_EXERCISE TASKS_:
a: Reproduce the stretch of the Houston barbecue text from "This young gun" through "admit defeat to.", switching "cobbler" to "banana pudding".
b: Pick up the Houston barbecue text after its final sentence and carry it on.

[[ EXTRACT TO READ, beginning ]]

Helmed by married duo Russell and Misty Roegels, this cult favorite brings the heat with its incredibly smoky, fat-capped brisket, which comes complete with a gorgeous, crusty, jet-black bark. In just a short time, it’s become known as some of the best brisket in town, even earning the smokehouse a spot on Houston Chronicle’s coveted Top 100 list in 2015. But that’s not to say the other meats aren’t up to par. Get the smoky excellence in the form of fiery jalapeño links, lamb “pops” (on special on Thursdays), or soon-to-come projects like mammoth pastrami beef ribs. Pair it all with Misty’s homey sides, and you'll feel like you’re suppin’ at mamaw’s.
Gone is the pink-and-black trailer. In its place is a pink-and-black brick & mortar. But while the space is slightly bigger, this spot, co-owned by married all-stars Will and Nichole Buckman, may still be liable to sell out of a few items on late Saturday afternoon. People know it's just that good. With a silky, perfectly rendered cap and crusty, blackened bark, the moist brisket here is one of the finest BBQ specimens in Houston. Get to Spring to blissfully destroy some, alongside stupendously blistered ribs, overloaded taters, and snappy pork sausage.
Question: why would you go to Cypress? Answer: to absolutely smash some of Trent Brooks’ mind-numbingly delicious, smoldering slabs of smoked meat. The consistent, quality ‘cue garnered Brooks high praise among Houston’s BBQ aficionados. Come for crusty, still-jiggling brisket, bigger-than-your-bicep beef ribs, and sweet specials like smoked catfish. If you’re craving carbs (and who isn’t?), a juicy, sloppy pulled pork sandwich on a soft, buttery bun will do the trick.
This young gun has a Heights-area brick and mortar opening in the spring. Until then, you can hit their pop-ups to sink your teeth into native smokemaster Grant Pinkerton’s wonderfully luscious Central Texas brisket, aggressively rubbed beef short ribs, Louisiana-style boudin balls, and jambalaya made daily. Finish it off with a from-scratch cobbler even your grandma would admit defeat to.

[[ EXTRACT TO READ, end ]]
[[ INPUT DATA, beginning ]]

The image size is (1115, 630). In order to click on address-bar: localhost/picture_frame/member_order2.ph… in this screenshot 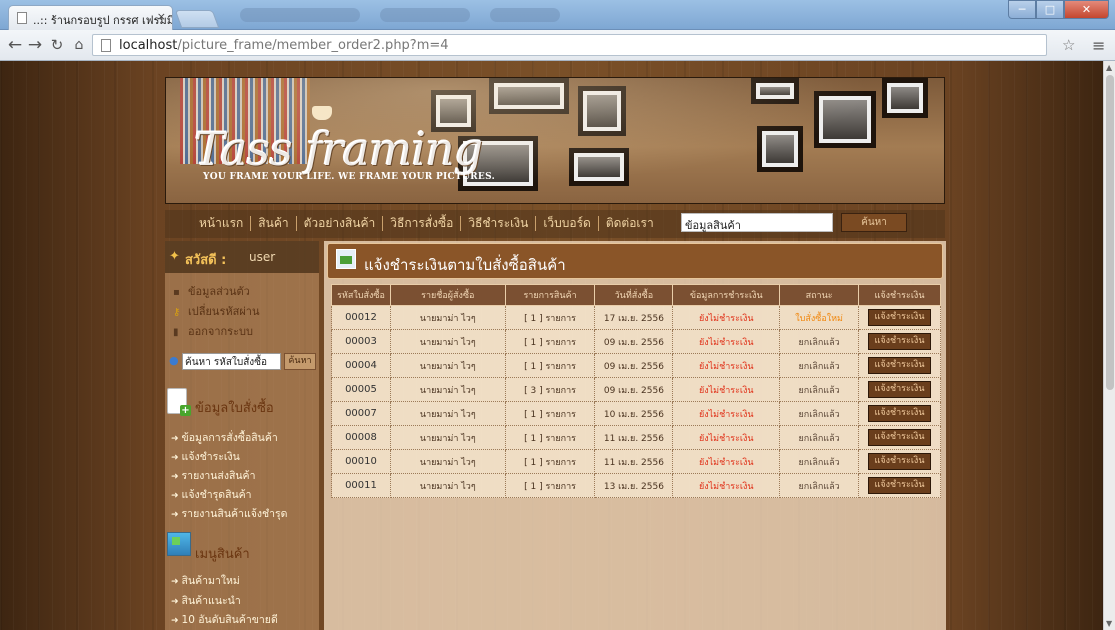, I will do `click(570, 45)`.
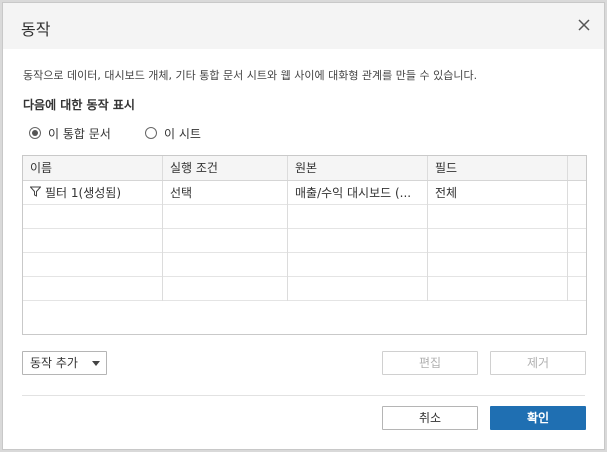 The height and width of the screenshot is (452, 607). Describe the element at coordinates (498, 168) in the screenshot. I see `column-header-fields: 필드` at that location.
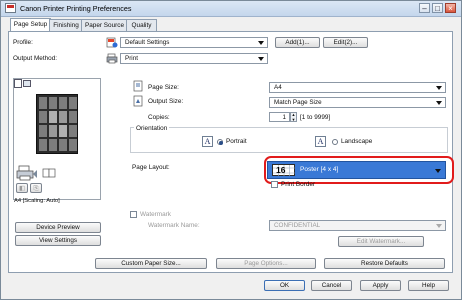  What do you see at coordinates (284, 286) in the screenshot?
I see `ok-button: OK` at bounding box center [284, 286].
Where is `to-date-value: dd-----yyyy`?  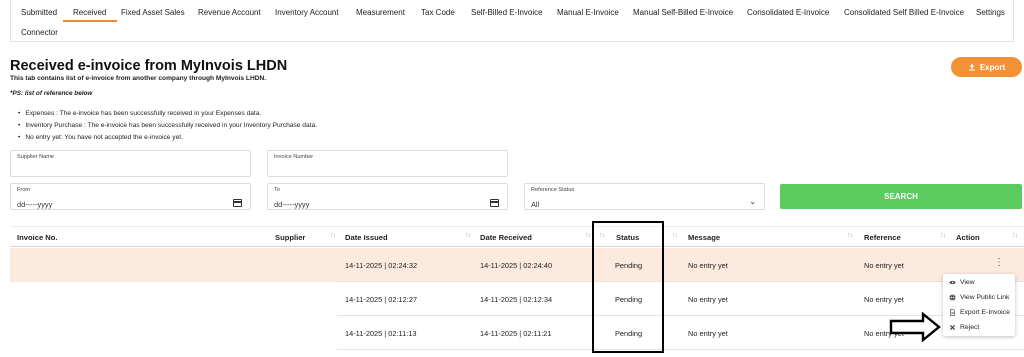 to-date-value: dd-----yyyy is located at coordinates (292, 204).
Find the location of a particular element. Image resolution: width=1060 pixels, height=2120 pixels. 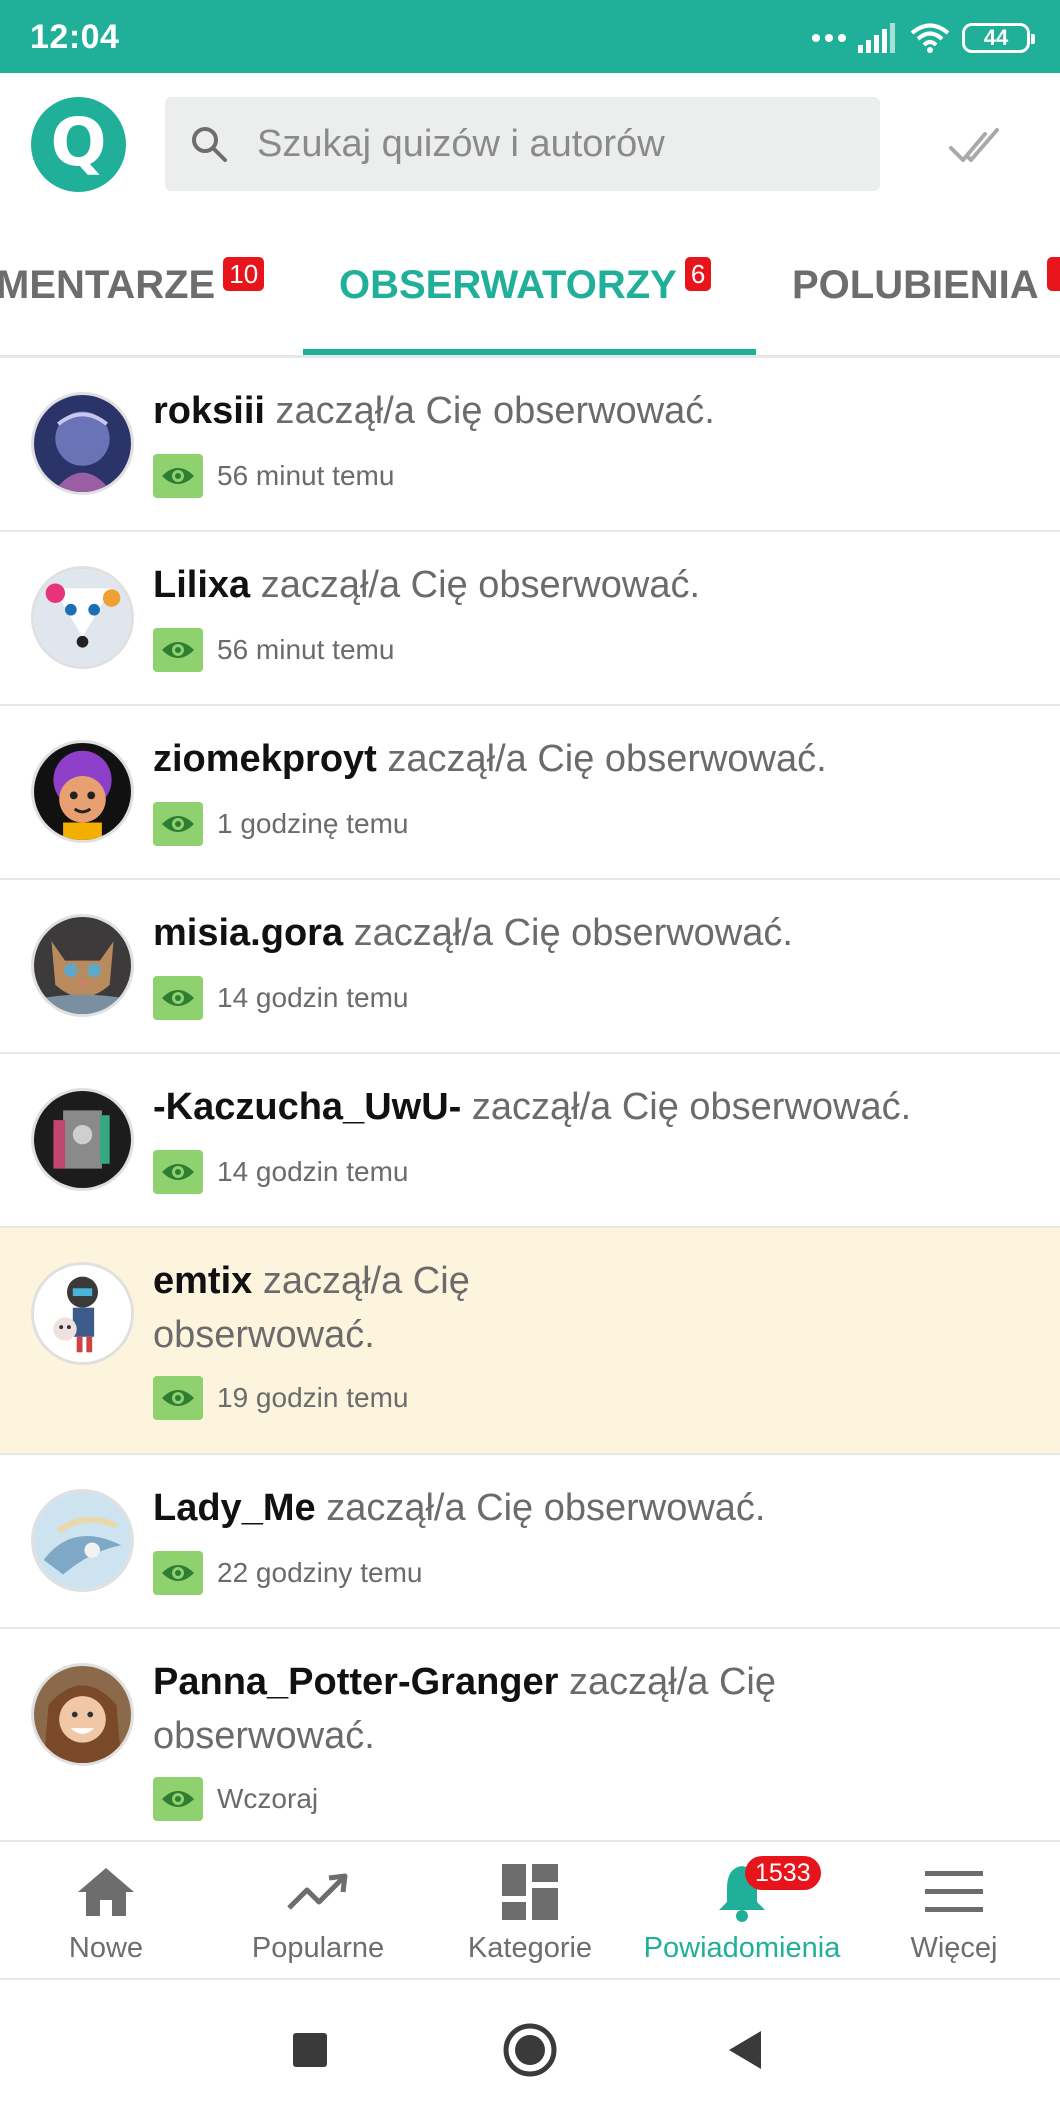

[[ INPUT DATA, end ]]

_ANSWERS PER TASK_:
a:
This young gun has a Heights-area brick and mortar opening in the spring. Until then, you can hit their pop-ups to sink your teeth into native smokemaster Grant Pinkerton’s wonderfully luscious Central Texas brisket, aggressively rubbed beef short ribs, Louisiana-style boudin balls, and jambalaya made daily. Finish it off with a from-scratch banana pudding even your grandma would admit defeat to.

b:
After running a booming BBQ trailer at Jackson’s Watering Hole, pitmaster Wes Jurena branched out into a brick-and-mortar of his own last year. Now you can appreciate the art of gorgeously burnt 44 Farms brisket, shimmering pork ribs, peppery smoked turkey, and five-cheese mac on Jurena’s home turf. But it’s not just grade-A takes on the standards. You’ll find things like Caribbean jerk-style tri-tip and the glory that is the 1836 -- a pulled pork, chopped brisket, and sliced sausage sandwich with a slap of coleslaw.
This NKOTB, on the radar of smoked meat fans thanks to barbecue guru JC Reid, thinks “you deserve good BBQ.” We tend to agree. Good thing truck driver-turned-pitmaster Steve Garner ensures you get just that. His house-made East Texas-style boudin is the kind of stuff fat kids’ dreams are made of. The messy slow-smoked pork ribs, generously seasoned brisket, and crazily stacked Big Poppa loaded baked potatoes are equally impressive. We’d give Garner a nice big pat on the back, but then we’d have to wipe the meat candy off our hands... and we’re kind of saving that for later.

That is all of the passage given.